_Assigned task_: For the entries below, print exactly the lines between the line holding "CustomerSuccess@jove.com (367, 655)" and the line holding "Setting Up JoVE Content with Canvas", inclusive, and nothing else.

*** Block opens ***

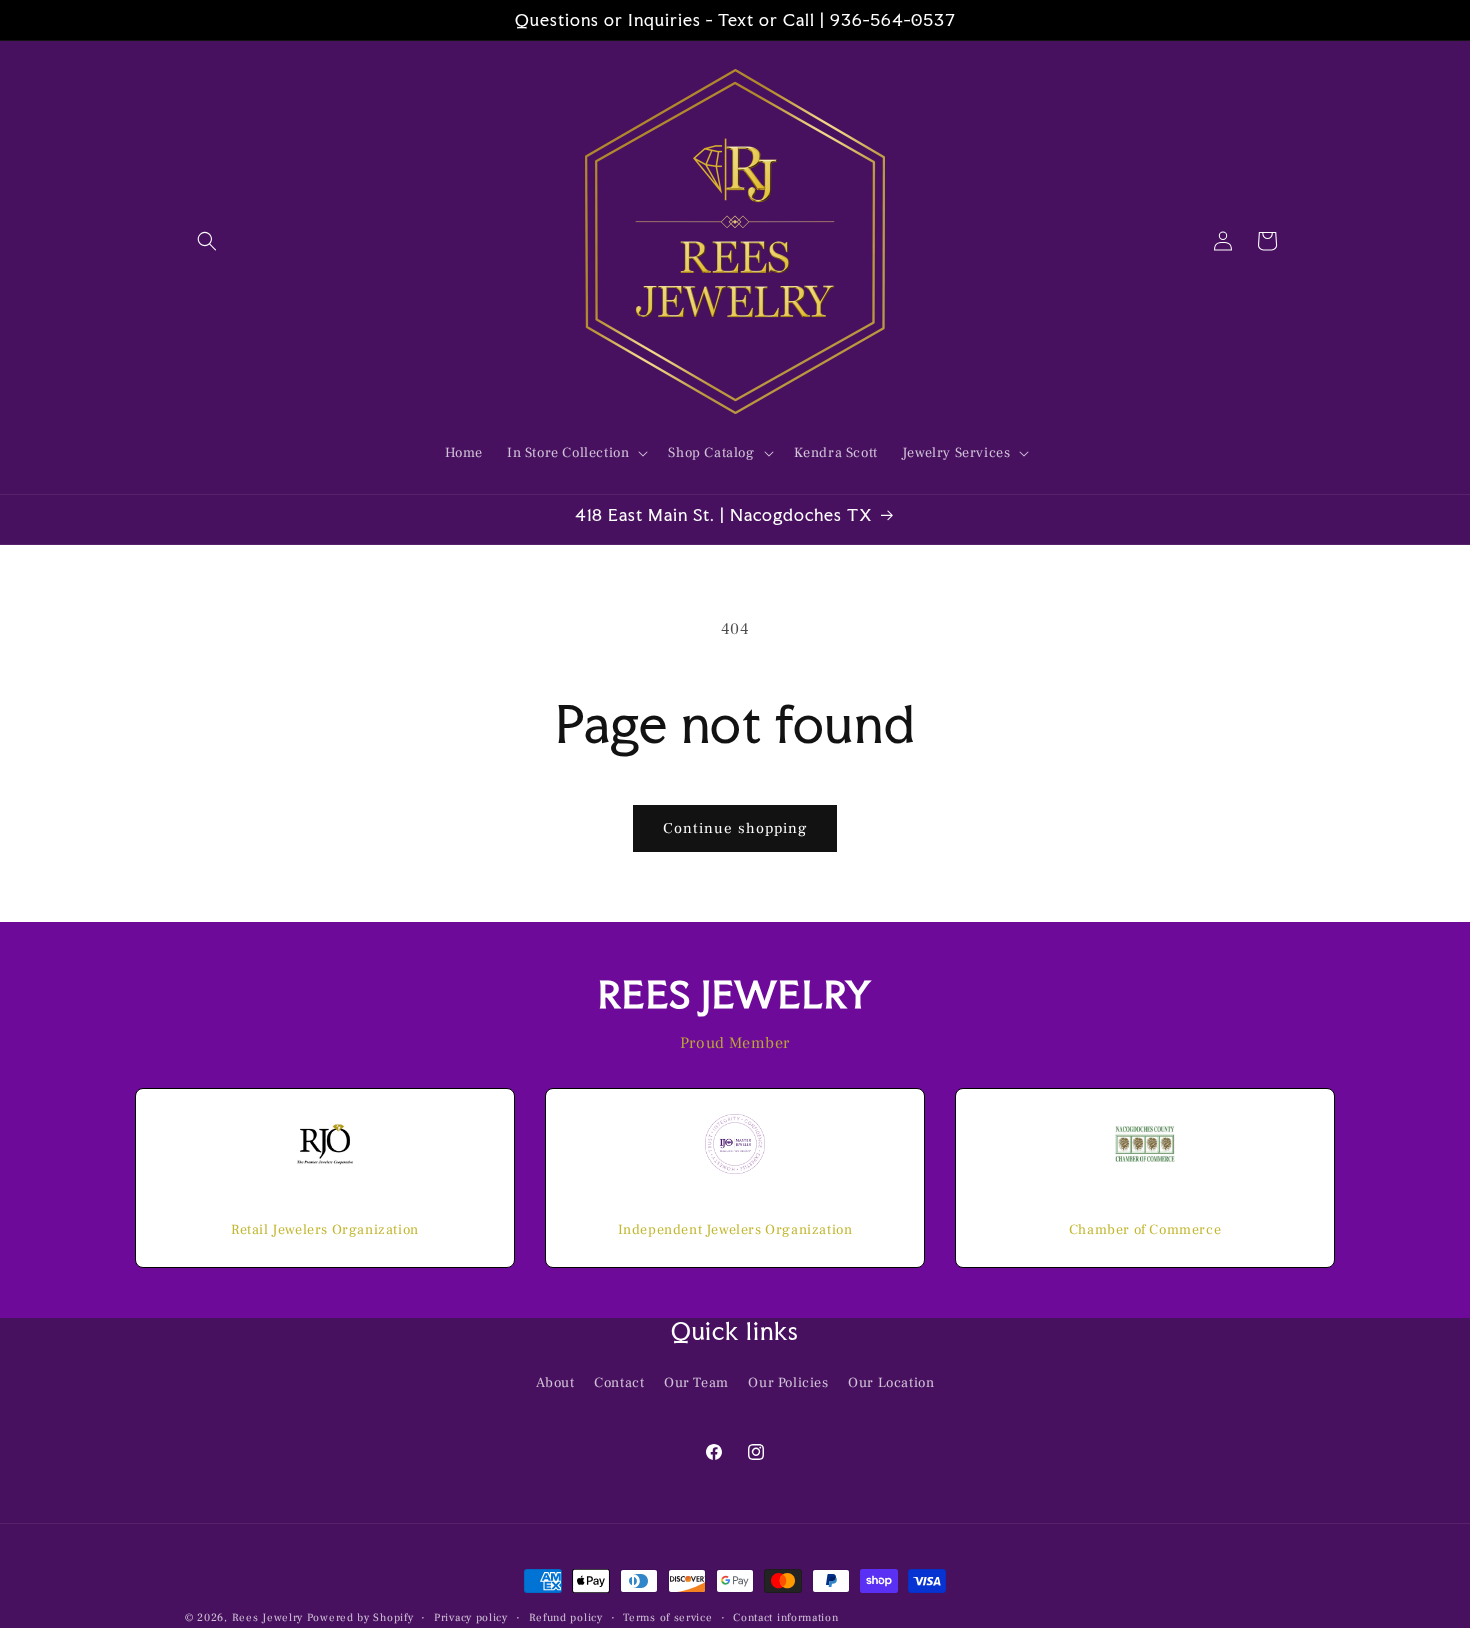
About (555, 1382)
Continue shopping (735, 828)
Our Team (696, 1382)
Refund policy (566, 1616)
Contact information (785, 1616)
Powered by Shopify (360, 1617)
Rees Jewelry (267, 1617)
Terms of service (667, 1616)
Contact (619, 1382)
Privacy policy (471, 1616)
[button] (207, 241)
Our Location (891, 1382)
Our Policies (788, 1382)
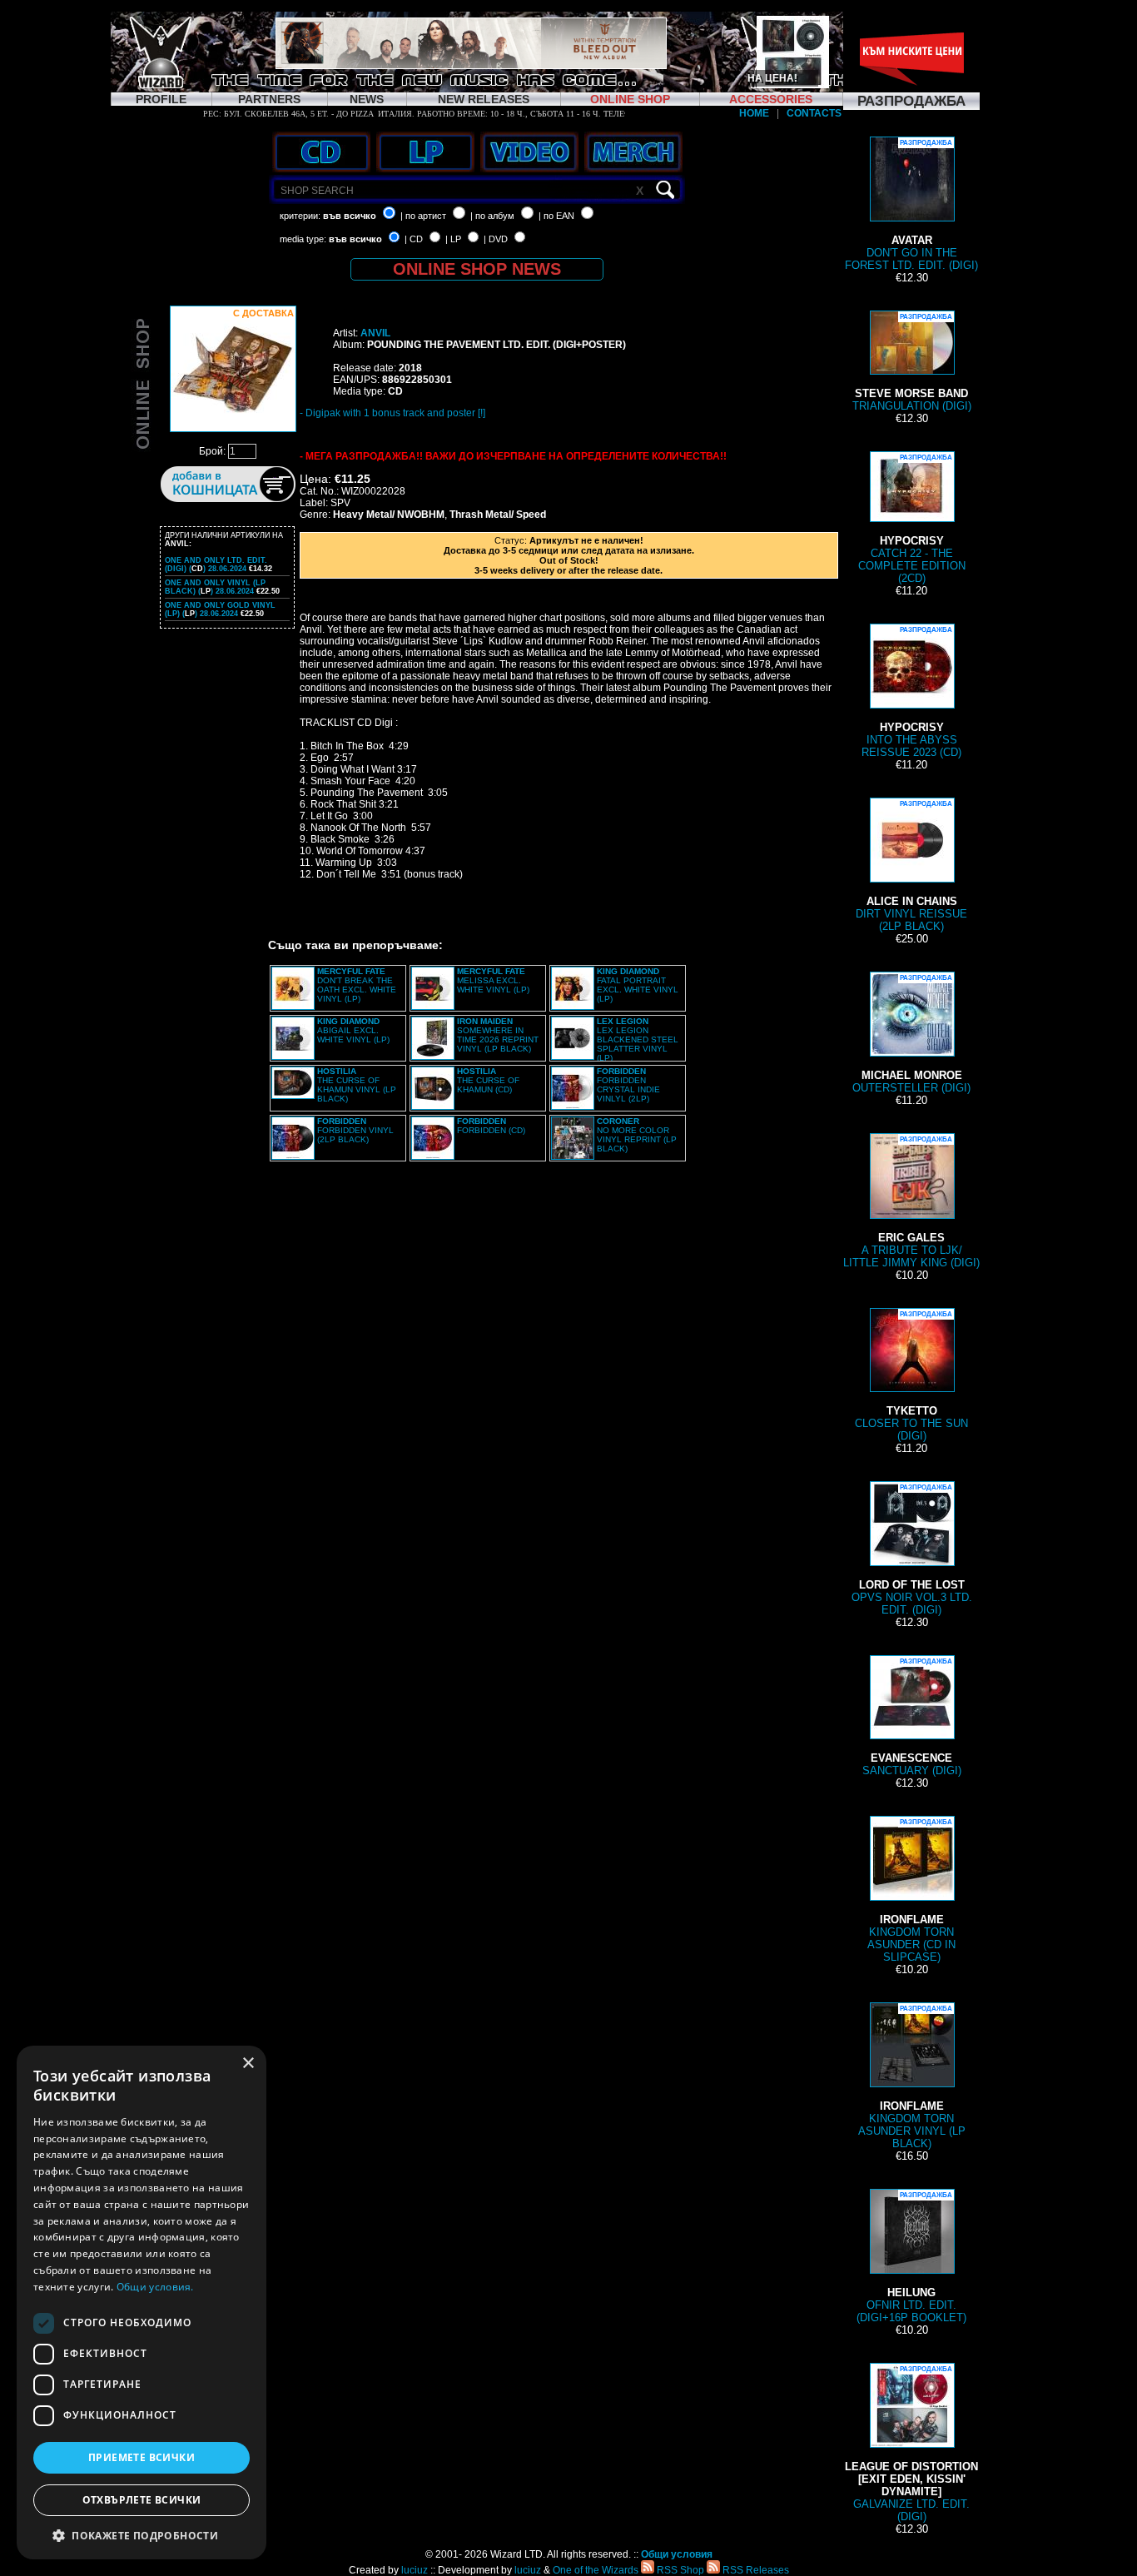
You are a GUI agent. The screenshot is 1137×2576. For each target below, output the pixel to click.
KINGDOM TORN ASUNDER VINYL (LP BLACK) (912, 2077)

*** Block closes ***
*** Block opens ***

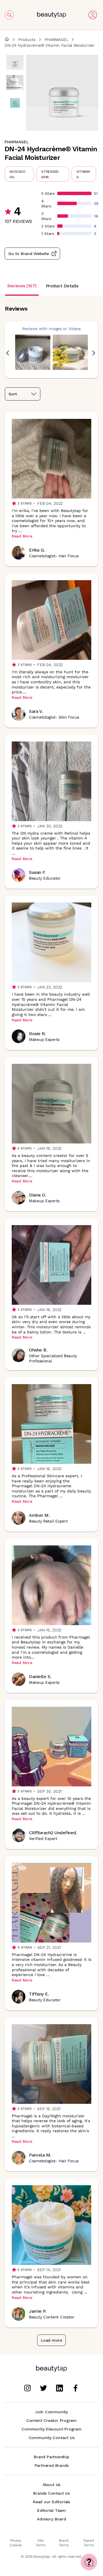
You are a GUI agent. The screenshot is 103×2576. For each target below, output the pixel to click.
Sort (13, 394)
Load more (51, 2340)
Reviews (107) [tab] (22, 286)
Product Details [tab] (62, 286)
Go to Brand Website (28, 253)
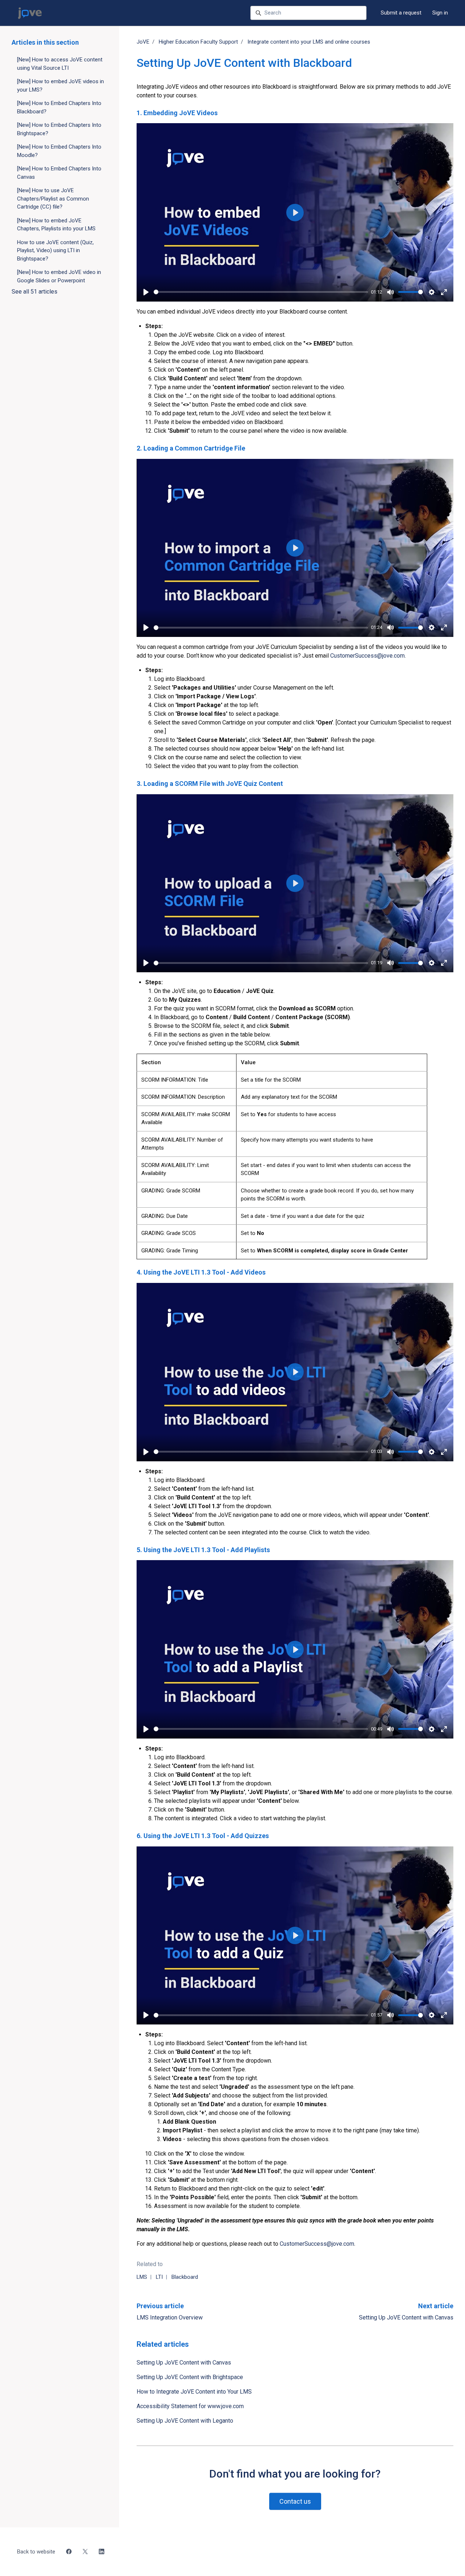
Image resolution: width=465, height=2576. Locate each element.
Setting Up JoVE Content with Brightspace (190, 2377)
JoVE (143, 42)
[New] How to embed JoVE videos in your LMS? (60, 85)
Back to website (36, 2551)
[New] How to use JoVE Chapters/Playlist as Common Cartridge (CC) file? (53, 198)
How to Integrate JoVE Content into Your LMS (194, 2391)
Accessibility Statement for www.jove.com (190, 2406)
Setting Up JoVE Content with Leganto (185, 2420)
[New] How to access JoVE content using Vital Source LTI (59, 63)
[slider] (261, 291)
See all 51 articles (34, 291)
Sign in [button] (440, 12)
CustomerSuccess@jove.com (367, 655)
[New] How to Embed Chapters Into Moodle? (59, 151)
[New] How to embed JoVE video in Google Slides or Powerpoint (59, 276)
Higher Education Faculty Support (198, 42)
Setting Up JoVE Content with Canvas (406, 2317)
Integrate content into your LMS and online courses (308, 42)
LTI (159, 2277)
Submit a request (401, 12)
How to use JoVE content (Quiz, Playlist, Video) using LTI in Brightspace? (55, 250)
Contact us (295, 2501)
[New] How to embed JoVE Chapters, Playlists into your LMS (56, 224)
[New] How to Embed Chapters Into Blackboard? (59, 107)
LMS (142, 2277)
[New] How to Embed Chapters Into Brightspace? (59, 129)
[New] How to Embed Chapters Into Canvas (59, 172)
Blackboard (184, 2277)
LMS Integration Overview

*** Block closes ***

_Answer_:
CustomerSuccess@jove.com (367, 655)
[New] How to Embed Chapters Into Moodle? (59, 151)
[New] How to embed JoVE video in Google Slides or Powerpoint (59, 276)
Higher Education Faculty Support (198, 42)
Setting Up JoVE Content with Canvas (406, 2317)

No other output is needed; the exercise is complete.